As part of the training, I have attended the following courses: a) 'Energy, Climate Models, and Scenarios', graduate course on IAM modeling by Prof. Massimo Tavoni at the School of Engineering Politecnico di Milano; b) 'ERC Grant writing', professional development course organized by Politecnico di Milano; c) 'Climate Law and Finance: Addressing Climate Change Risks in Europe', summer school organized by FERS (Future Earth Research School), part of the Euro-Mediterranean Center for Climate Change (CMCC). I have integrated this training through supervision with Prof. Valente and Prof. Tavoni. The VINCE fellowship has provided me with training about state-of-the-art IAM design and assessment methodology, with potential to contribute significantly to the shaping of the future interdisciplinary debate on climate change mitigation and adaptation.
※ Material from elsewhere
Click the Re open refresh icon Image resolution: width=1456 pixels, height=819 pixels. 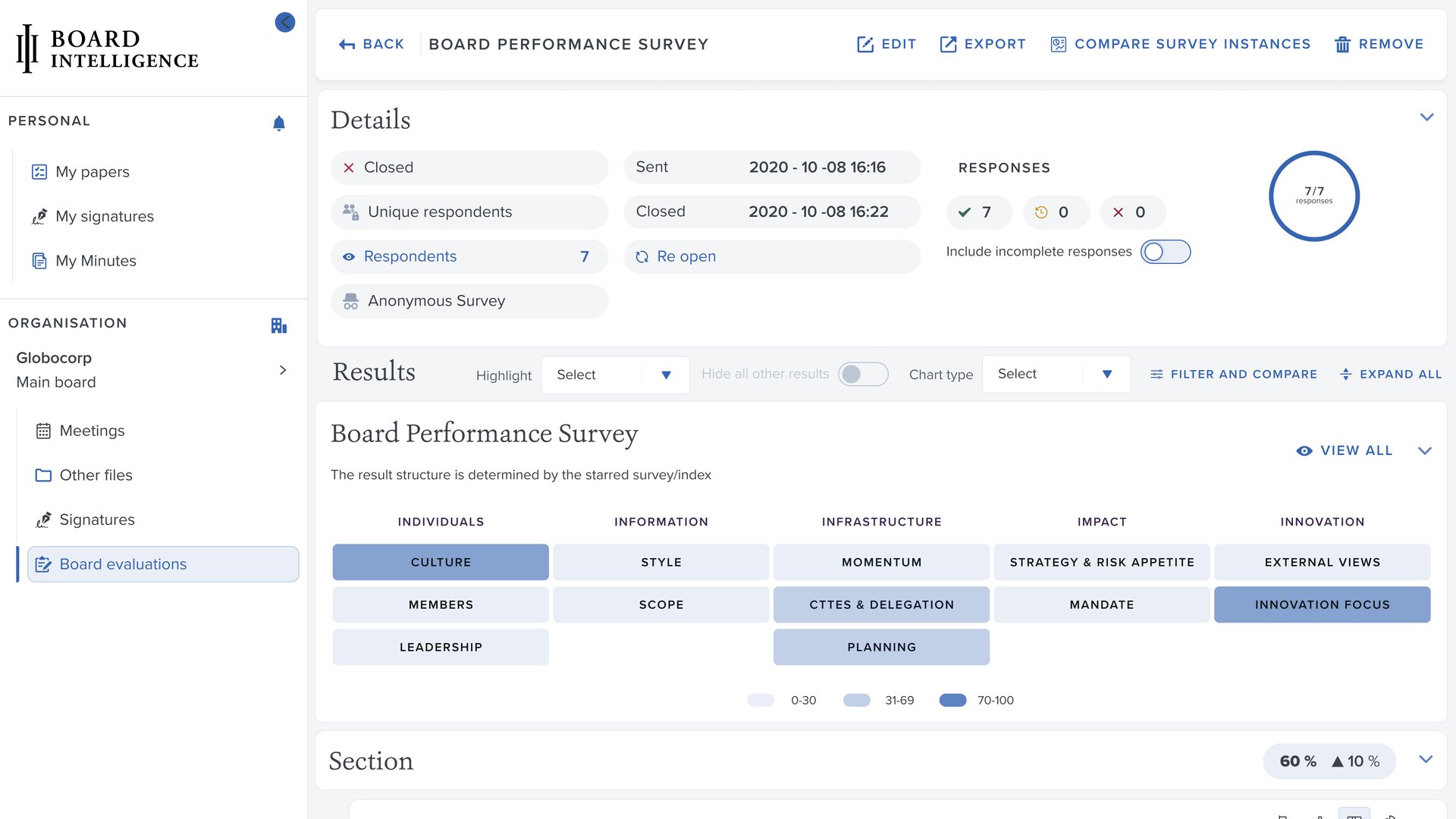tap(642, 257)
As part of the research activities, I have collaborated closely with climate economists at Politecnico di Milano and at the European Institute for Environment and Economics (EIEE). I have studied closely some examples of integrated assessment models of climate change (including the model WITCH, hosted at the EIEE), to identify value assumptions and better understand the practices of design and assessment of IAMs. In particular, I have analyzed the role of stakeholder engagement practices in climate change modeling and how democratic engagement can (and sometimes fail) to be reflected in the equity and risk assumptions of current models. Further, I have analyzed the practice of assessing multi-model ensembles of emission scenarios as a strategy for mitigating the biases and value-laden assumptions carried by each IAM. Collaborative research activities have resulted in several outputs, including one collaborative article on ensemble methods in the IPCC (Giarola, S., Chiani, L., Drouet, L., Marangoni, G., Nappo, F., Muttarak, R., Tavoni, M. 2024. Underestimating demographic uncertainties in the IPCC synthesis process. npj Climate Action. [Nature Portfolio] 3, 71 [OA]
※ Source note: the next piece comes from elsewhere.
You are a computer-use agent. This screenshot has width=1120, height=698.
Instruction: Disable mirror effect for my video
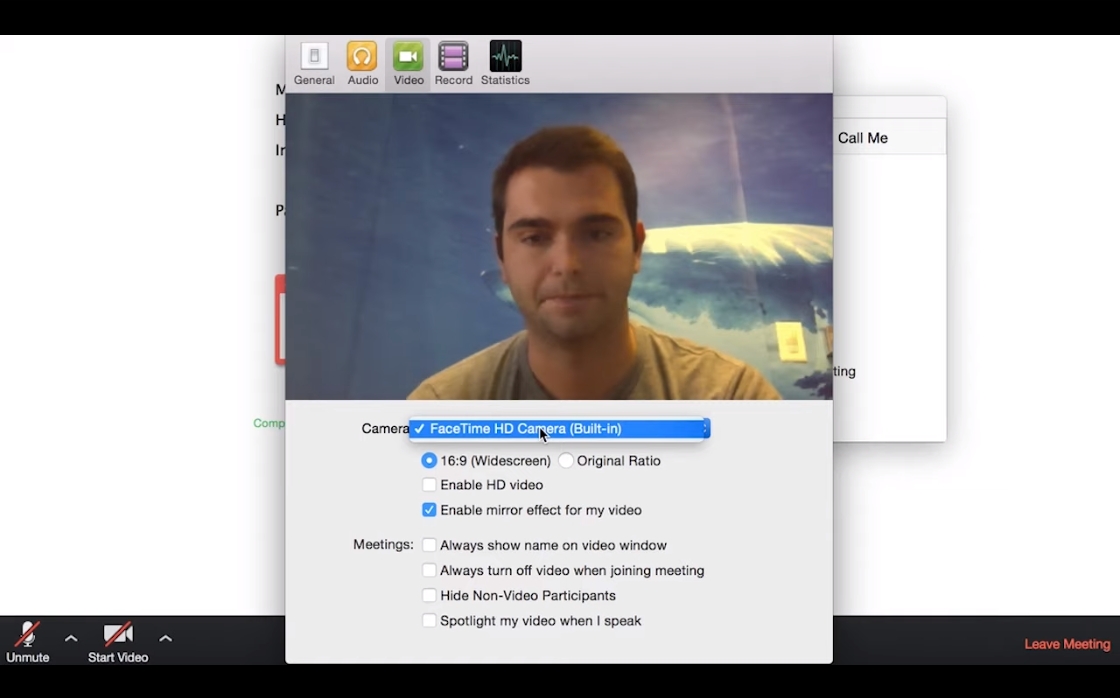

https://doi.org/10.1038/s44168-024-00152-y(opens in new window)) one article on methods for projection of local-level information to integrate global IAM-based assessment (Valente, G., Bobadilla, H., El Skaf, R., Nappo, F. 2024. Tales of Twin Cities: What are Climate analogues good for? European Journal for Philosophy of Science 14: 34) and one brief (Giarola, S. & Nappo, F. 2024. How demographic uncertainty is modelled in mitigation scenarios. Behind the paper: npj Climate Action (27/08/2024).
https://go.nature.com/4cBuAbn(opens in new window)). Further research outputs from the VINCE project are currently under review, having been prevented by unprecedented slowness in review processes in philosophy journals in the post-covid world.
As part of the validation activities, I have visited the Venice Division of the Euro-Mediterranean Center for Climate Change (CMCC) this February (2025), collecting feedback from climate economists concerning the outcomes of my project. We decided over a timeline for interviewing researchers involved in stakeholder engagement projects over the course of this year. For this reason, I plan to visit them again by the end of the year to complete the project's validation.